**EXERCISE**
Print nothing but the lines below starting at the line that holds "Viewport: 1568px width, 503px height." and ending at the line that holds "Task: Select New Text File menu entry", including both, each exactly as written.

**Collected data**
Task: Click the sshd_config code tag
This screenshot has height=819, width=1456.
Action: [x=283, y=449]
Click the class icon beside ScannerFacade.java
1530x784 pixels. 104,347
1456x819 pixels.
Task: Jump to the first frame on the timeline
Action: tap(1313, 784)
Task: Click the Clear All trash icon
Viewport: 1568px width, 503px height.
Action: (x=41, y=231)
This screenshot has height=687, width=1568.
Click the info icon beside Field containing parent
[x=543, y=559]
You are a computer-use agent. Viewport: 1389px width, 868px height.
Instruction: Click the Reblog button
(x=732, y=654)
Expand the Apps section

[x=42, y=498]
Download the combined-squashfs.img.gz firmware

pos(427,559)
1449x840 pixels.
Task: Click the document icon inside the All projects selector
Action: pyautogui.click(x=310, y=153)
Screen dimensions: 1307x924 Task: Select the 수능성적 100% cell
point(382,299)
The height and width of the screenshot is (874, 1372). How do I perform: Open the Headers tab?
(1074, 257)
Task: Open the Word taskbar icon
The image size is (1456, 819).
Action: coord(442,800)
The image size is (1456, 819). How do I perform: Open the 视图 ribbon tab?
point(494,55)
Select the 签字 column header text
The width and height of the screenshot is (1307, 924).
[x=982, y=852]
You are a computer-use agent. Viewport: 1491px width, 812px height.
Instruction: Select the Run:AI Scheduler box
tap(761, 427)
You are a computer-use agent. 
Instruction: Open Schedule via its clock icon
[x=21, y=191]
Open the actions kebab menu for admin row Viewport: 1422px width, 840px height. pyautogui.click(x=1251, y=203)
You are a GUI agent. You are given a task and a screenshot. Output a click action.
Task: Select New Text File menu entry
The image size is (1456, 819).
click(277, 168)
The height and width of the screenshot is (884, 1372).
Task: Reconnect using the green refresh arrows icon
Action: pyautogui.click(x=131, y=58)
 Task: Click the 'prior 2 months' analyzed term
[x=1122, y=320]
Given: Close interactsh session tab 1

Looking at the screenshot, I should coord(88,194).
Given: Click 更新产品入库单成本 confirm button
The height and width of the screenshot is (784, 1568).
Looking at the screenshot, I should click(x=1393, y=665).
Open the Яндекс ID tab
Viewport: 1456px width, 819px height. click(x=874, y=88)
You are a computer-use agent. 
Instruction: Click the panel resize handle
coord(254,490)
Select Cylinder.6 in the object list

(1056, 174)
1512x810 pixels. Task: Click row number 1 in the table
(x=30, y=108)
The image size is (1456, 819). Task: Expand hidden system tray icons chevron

**ANSWER SECTION**
Viewport: 1568px width, 503px height.
Action: (x=41, y=231)
This screenshot has height=687, width=1568.
Click the info icon beside Field containing parent
[x=543, y=559]
You are a computer-use agent. Viewport: 1389px width, 868px height.
Instruction: Click the Reblog button
(x=732, y=654)
Expand the Apps section

[x=42, y=498]
Download the combined-squashfs.img.gz firmware

pos(427,559)
1449x840 pixels.
Task: Click the document icon inside the All projects selector
Action: pyautogui.click(x=310, y=153)
Screen dimensions: 1307x924 Task: Select the 수능성적 100% cell
point(382,299)
The height and width of the screenshot is (874, 1372). How do I perform: Open the Headers tab?
(1074, 257)
Task: Open the Word taskbar icon
The image size is (1456, 819).
Action: coord(442,800)
The image size is (1456, 819). How do I perform: Open the 视图 ribbon tab?
point(494,55)
Select the 签字 column header text
The width and height of the screenshot is (1307, 924).
[x=982, y=852]
You are a computer-use agent. Viewport: 1491px width, 812px height.
Instruction: Select the Run:AI Scheduler box
tap(761, 427)
You are a computer-use agent. 
Instruction: Open Schedule via its clock icon
[x=21, y=191]
Open the actions kebab menu for admin row Viewport: 1422px width, 840px height. pyautogui.click(x=1251, y=203)
You are a GUI agent. You are given a task and a screenshot. Output a click action.
Task: Select New Text File menu entry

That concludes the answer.